**Problem statement:** Show every line of the records below that contains the word "computer".

Records for this exercise START

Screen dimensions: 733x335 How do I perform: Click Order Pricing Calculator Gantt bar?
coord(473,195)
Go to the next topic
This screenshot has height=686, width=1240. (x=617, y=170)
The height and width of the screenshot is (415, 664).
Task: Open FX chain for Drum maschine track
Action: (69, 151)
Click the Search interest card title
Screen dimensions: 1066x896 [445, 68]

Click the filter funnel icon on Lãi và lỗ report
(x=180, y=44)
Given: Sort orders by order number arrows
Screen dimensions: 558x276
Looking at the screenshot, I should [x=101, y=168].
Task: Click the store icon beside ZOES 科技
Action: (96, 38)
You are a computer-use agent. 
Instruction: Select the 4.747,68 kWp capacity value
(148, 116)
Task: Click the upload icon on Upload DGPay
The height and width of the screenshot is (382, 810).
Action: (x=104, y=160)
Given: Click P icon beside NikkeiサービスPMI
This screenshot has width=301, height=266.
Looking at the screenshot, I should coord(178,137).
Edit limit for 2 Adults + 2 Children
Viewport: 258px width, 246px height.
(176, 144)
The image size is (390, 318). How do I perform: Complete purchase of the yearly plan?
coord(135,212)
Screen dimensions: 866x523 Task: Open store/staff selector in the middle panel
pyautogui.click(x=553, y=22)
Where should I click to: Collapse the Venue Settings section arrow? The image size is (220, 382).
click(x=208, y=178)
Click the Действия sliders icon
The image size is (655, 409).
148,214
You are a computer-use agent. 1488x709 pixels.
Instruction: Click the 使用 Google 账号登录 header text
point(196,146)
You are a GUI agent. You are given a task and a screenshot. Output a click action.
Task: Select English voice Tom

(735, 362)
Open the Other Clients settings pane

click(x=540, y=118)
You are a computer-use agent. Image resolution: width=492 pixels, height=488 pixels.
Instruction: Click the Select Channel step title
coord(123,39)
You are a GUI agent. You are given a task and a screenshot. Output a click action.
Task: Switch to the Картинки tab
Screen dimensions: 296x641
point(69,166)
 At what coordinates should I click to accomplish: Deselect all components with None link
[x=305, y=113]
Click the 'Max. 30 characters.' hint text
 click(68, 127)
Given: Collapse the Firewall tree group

Records for this exercise END

**Exercise result:**
You are a computer-use agent. 
You are a computer-use agent. 1488x709 pixels.
You are a computer-use agent. Image resolution: width=492 pixels, height=488 pixels.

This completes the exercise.